Designing the U-District

WSU connects architects and designers with Spokane's economy. Or at least it used to.

Chris Stein Aug 17, 2011 4:00 AM
Young Kwak
Matt Reeves, a graduate student in the institute's architecture program.

Coming to Spokane’s Washington State University campus has become something of a pilgrimage for aspiring architects and designs. Through a unique program, students studying these disciplines migrate from Pullman to Spokane to take classes at the Riverpoint location and pursue internships with a variety of local firms.

But, thanks to budget cuts, the Interdisciplinary Design Institute may be heading back to Pullman, and taking its students with it.

“Given the overall budget circumstances that education [is] facing, there needs to be a consolidation,” says Brian Pitcher, chancellor of WSU-Spokane. “That seems to be the best situation for the design disciplines to be … viable and competitive at the university.”

According to a memorandum sent to the institute’s staff from Daniel Bernardo, dean of the College of Agricultural, Human and Natural Resources Sciences, the proposal entails a new School for Design being established in Pullman.

The College of Pharmacy and other medical departments would be moved from Pullman to the Spokane campus, which would become a dedicated health sciences campus, according to a WSU spokesman.

This “realignment” of WSU’s campuses is caused by cuts of 55 percent to the system’s budget over the last four years and is intended to save $3.2 million per year. The realignment proposals, spelled out by the school’s administration, are designed to deal with a $20 million shortfall in the fiscal-year 2012 budget without laying anyone off.

According to its website, the Interdisciplinary Design Institute offers master’s degrees in architecture, interior design and landscape architecture, as well as a Ph.D. in design and a bachelor’s in interior design. It enrolls over 125 students annually.

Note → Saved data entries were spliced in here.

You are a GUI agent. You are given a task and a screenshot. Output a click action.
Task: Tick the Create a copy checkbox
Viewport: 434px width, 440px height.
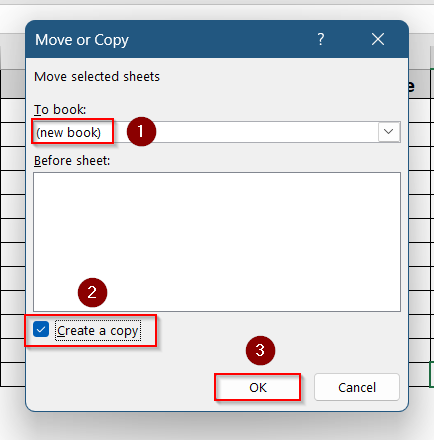41,330
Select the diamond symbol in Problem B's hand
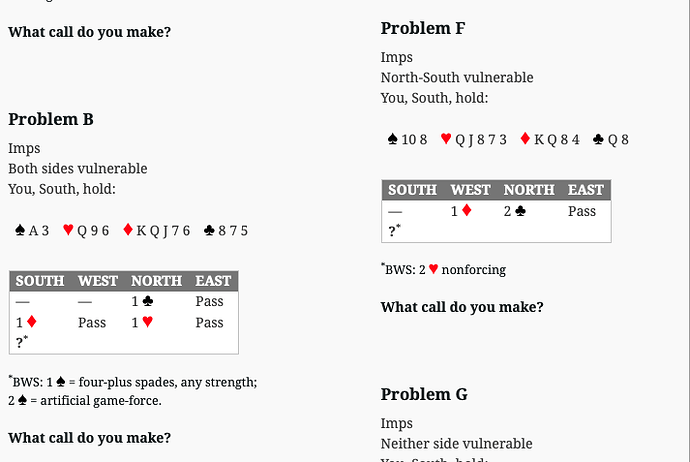This screenshot has width=690, height=462. [127, 231]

Some of those programs already exist in Pullman, one reason for the proposal to move the entire institute southwards, says Darin Watkins, a spokesman for the university. Furthermore, health sciences students would benefit from the internship prospects in Spokane.

“We have pharmacy students that need … internships, [and there’s] just a handful of pharmacies in the Pullman area,” Watkins says. “It just made more sense to bring the students closer to those employers.”

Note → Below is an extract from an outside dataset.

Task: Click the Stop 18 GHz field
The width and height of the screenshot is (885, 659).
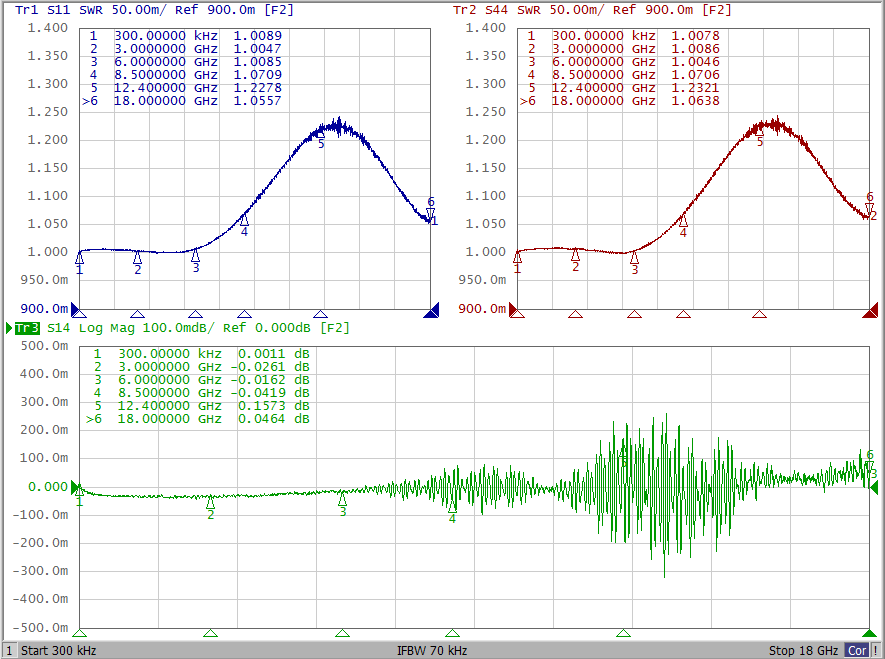Action: pos(803,650)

While students at the health sciences campus would gain access to internships in Spokane, Pullman is less-than-fertile ground for on-the-job training for designers.

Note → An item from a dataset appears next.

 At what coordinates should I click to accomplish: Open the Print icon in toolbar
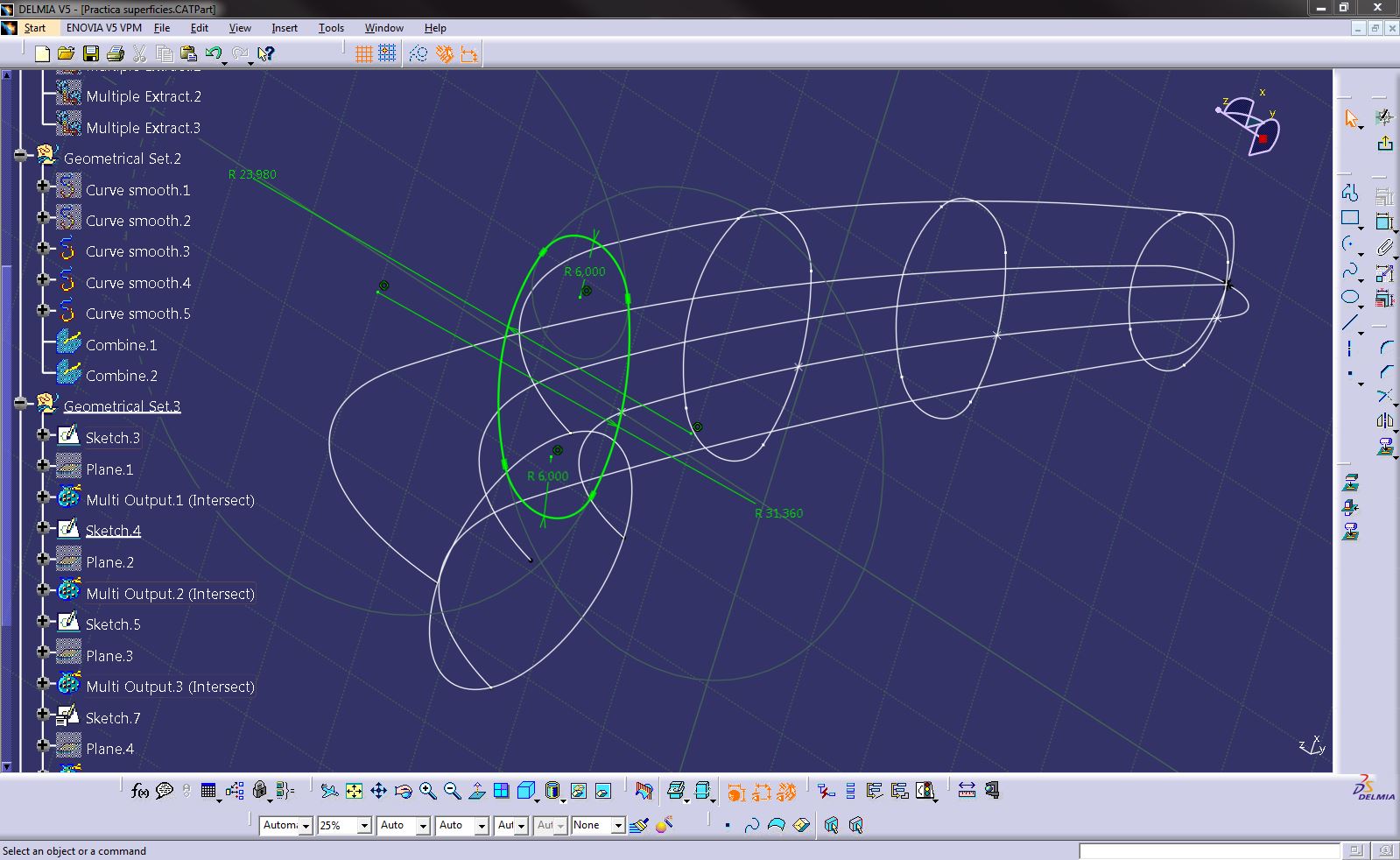tap(115, 54)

“If I did have to move to Pullman, finishing my internship would pretty much be impossible for me to do,” says Matt Reeves, a graduate student in the institute’s architecture program. He is interning at Madsen Mitchell Evenson & Conrad, a design firm in Spokane.

His internship allows him practical experience in architecture that compliments the instruction he receives in the classroom, Reeves says.

Marian Evenson, a co-owner of the firm, says she knows of one architecture company based in Pullman, which has fewer than 30,000 residents. Interns taken on by Evenson stay for a full year, she says. The 78-mile commute between the two campuses would make it difficult for her to offer internships if the institute moved.

“It was a really unique thing for WSU,” Evenson says. “It is a shame to see it washing away.”

It’s no longer viable to have design programs at two campuses, Pitcher says. However, he would like to see a proposal worked out that would keep components of the programs, such as design labs, at the campus. That way, there would still be some resources for students who wanted an internship to use.

A meeting to discuss the proposal with faculty and students will be held on Aug. 26 in Pullman, Watkins says, and the realignment proposals will be ultimately decided upon by January of next year.

Asked how likely it was that the campus would end up moving, Pitcher says the proposal’s backing by the president makes it probable.

“We’re losing more budget this time,” Pitcher says. “We just can’t afford to keep the Pullman and Spokane [programs].”